Stored records:
..........

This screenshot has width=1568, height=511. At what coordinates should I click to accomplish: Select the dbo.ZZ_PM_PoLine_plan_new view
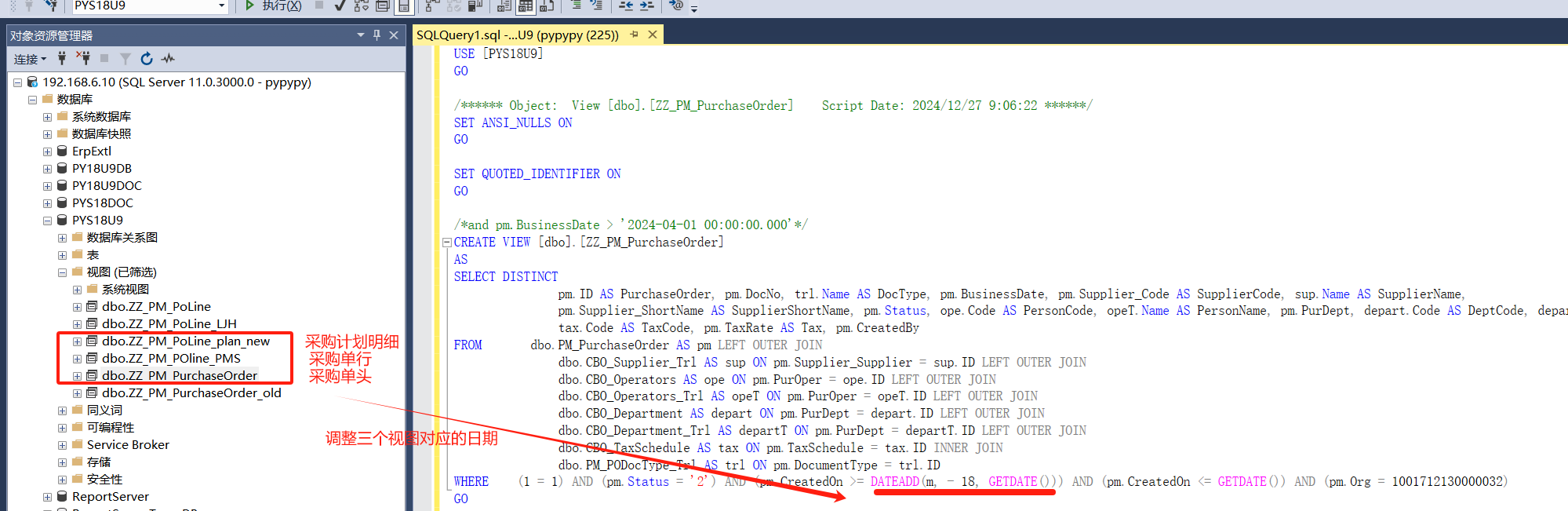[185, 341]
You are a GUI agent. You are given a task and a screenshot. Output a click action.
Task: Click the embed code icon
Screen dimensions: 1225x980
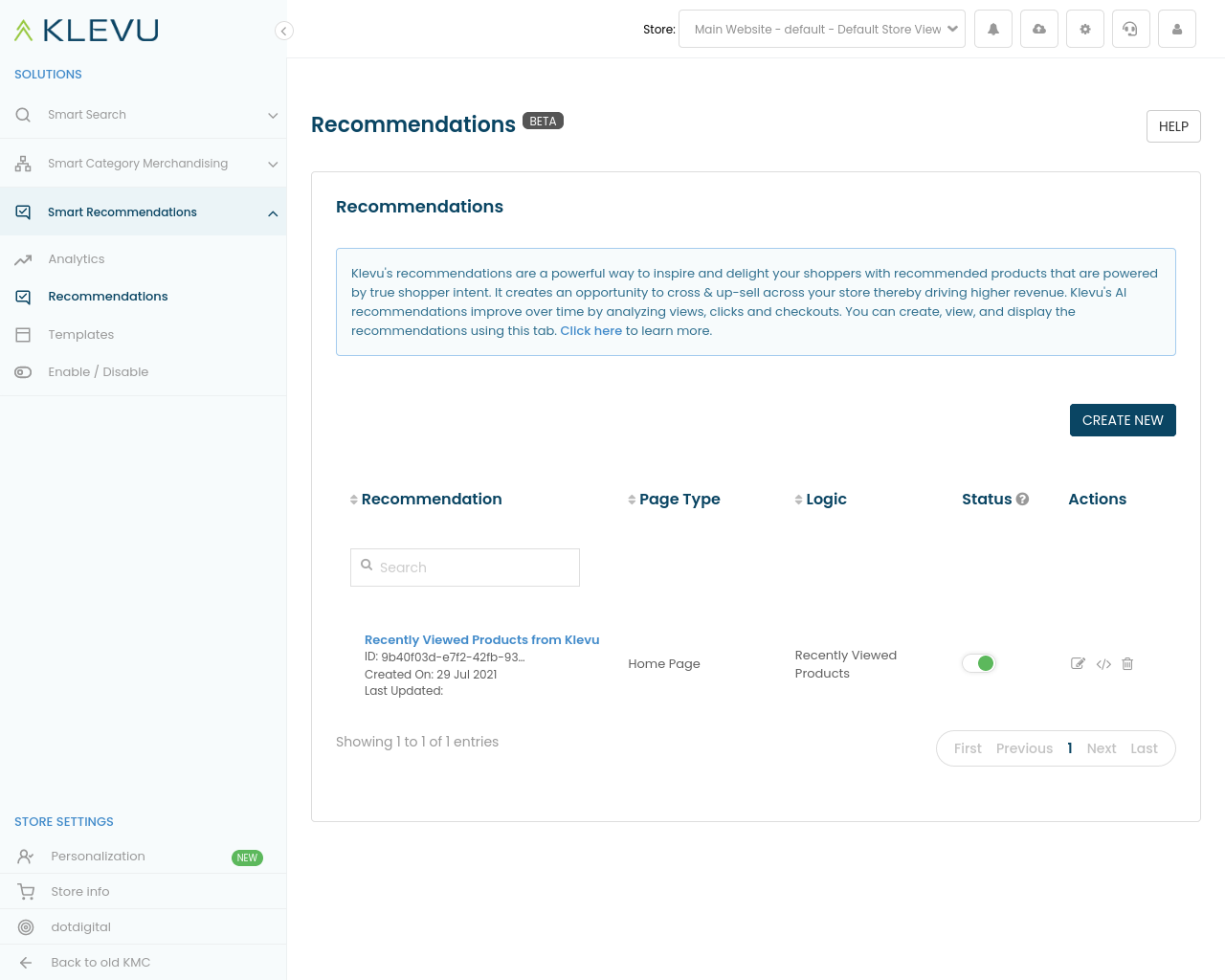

..........

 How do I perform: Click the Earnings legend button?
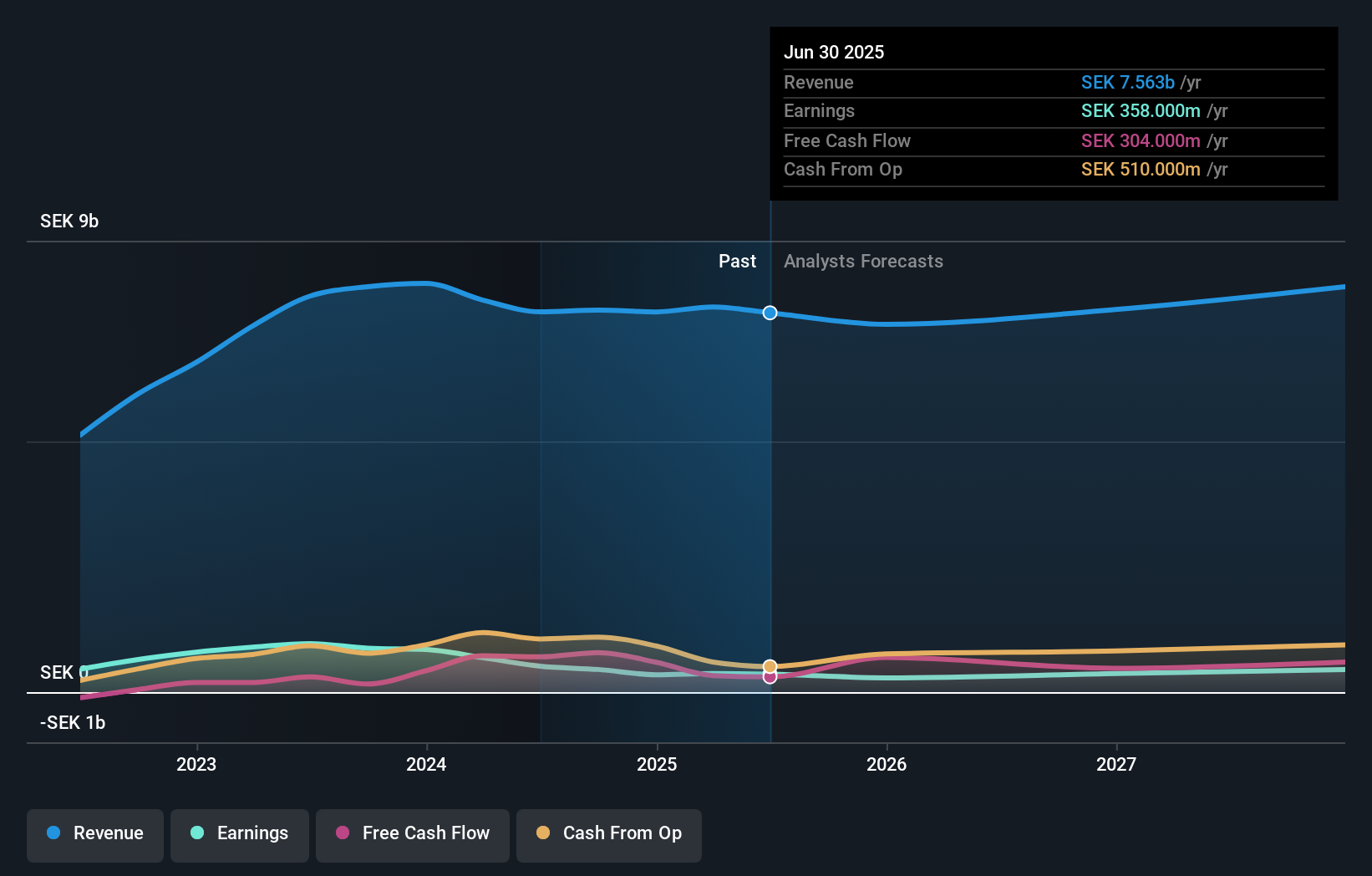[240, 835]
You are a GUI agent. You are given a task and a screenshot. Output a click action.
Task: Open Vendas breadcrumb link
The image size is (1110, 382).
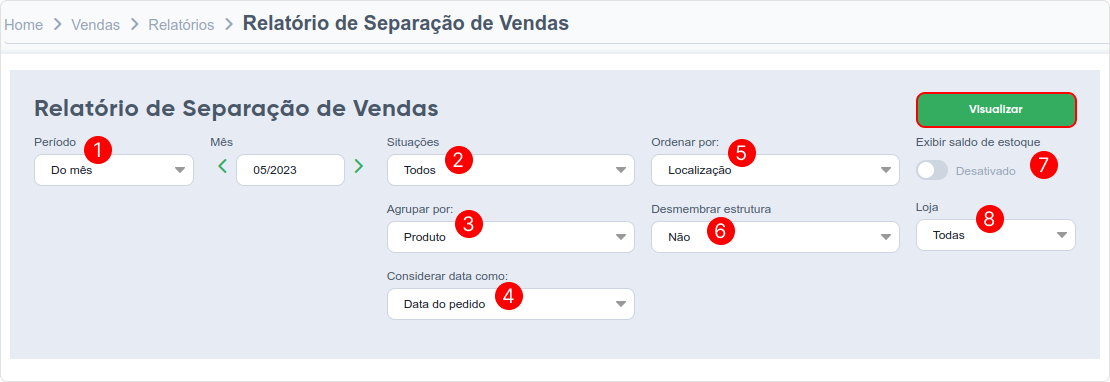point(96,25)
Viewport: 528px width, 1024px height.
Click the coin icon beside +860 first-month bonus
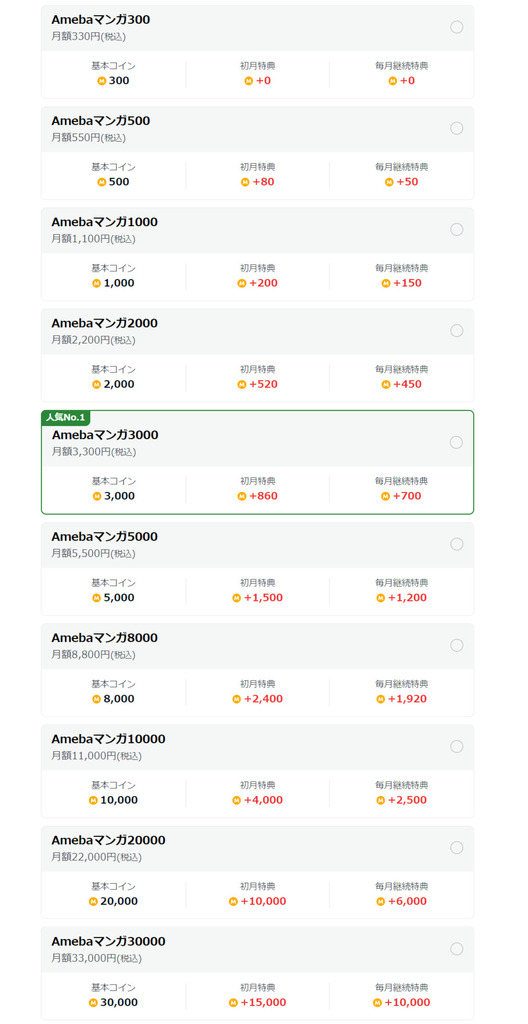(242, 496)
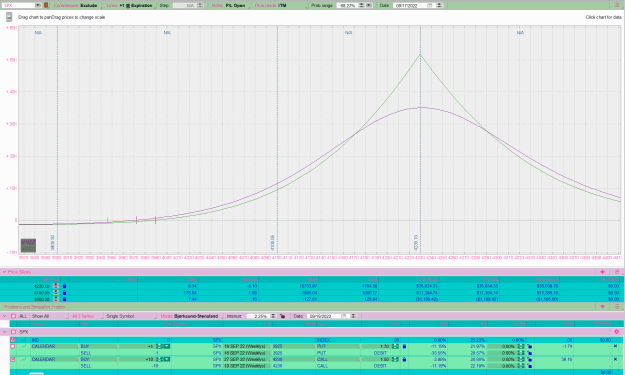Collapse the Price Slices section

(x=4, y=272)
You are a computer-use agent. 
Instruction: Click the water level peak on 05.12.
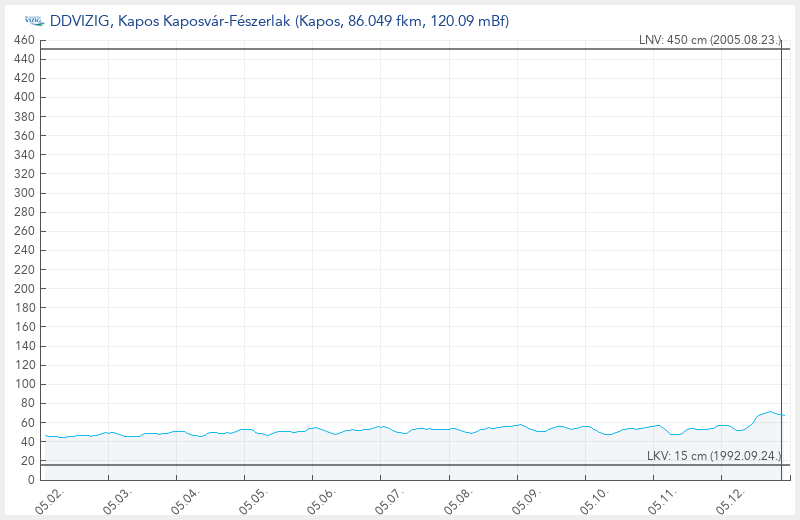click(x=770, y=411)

..........

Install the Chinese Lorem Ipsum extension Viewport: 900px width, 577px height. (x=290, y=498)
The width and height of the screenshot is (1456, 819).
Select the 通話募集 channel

..........

Directions: In the material, begin at the line that contains "The width and" and stop after the line that contains "Select the 通話募集 channel", then write those lines again with "channel" swapped for "room" and nothing else changed.

Answer for the task:
The width and height of the screenshot is (1456, 819).
Select the 通話募集 room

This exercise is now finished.